#### [WHAT THE EXERCISE ASKS]
From the entries below, copy each line in which the word "relative" occurs.

########

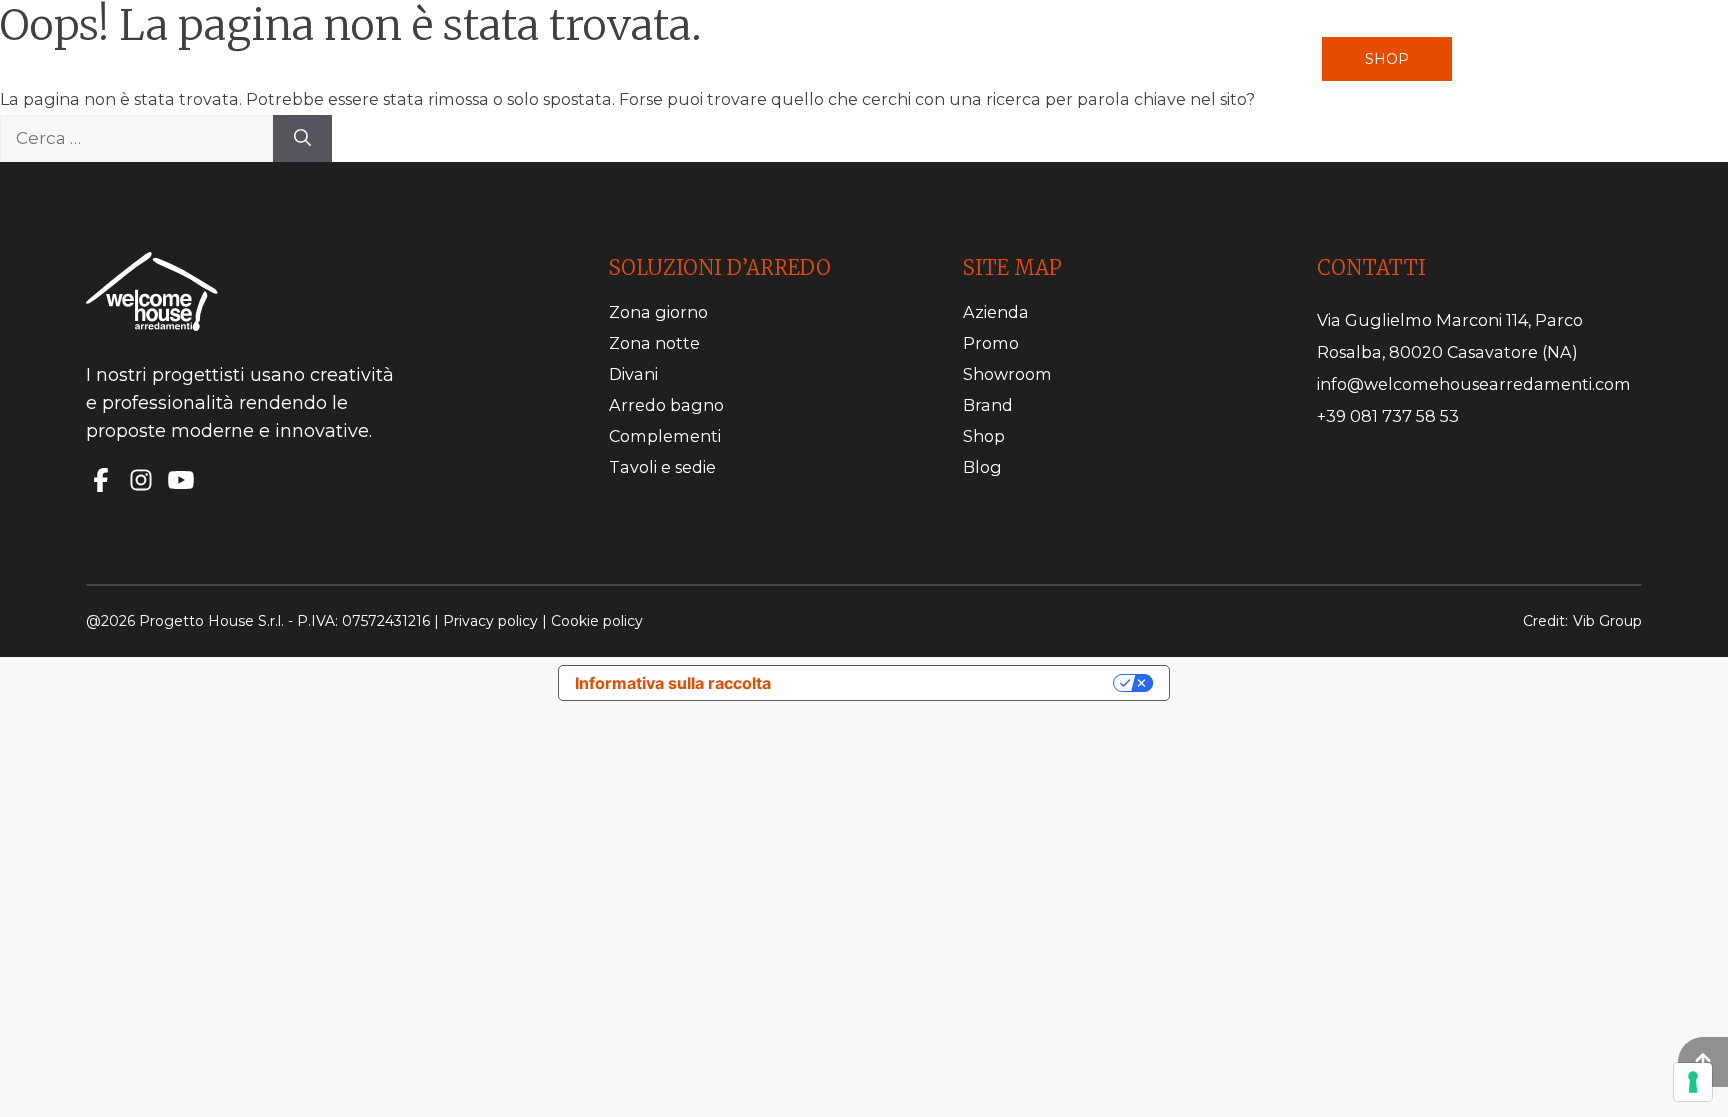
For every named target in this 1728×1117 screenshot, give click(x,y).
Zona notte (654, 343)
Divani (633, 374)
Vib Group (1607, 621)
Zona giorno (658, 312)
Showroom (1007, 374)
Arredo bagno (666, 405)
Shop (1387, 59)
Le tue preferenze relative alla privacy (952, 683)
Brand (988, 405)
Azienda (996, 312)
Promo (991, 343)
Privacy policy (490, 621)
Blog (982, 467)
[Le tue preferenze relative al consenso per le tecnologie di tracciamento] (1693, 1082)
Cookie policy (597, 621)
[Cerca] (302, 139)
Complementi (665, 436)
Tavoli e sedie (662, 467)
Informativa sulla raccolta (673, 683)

########

#### [RESULT OF THIS TASK]
Le tue preferenze relative alla privacy (952, 683)
[Le tue preferenze relative al consenso per le tecnologie di tracciamento] (1693, 1082)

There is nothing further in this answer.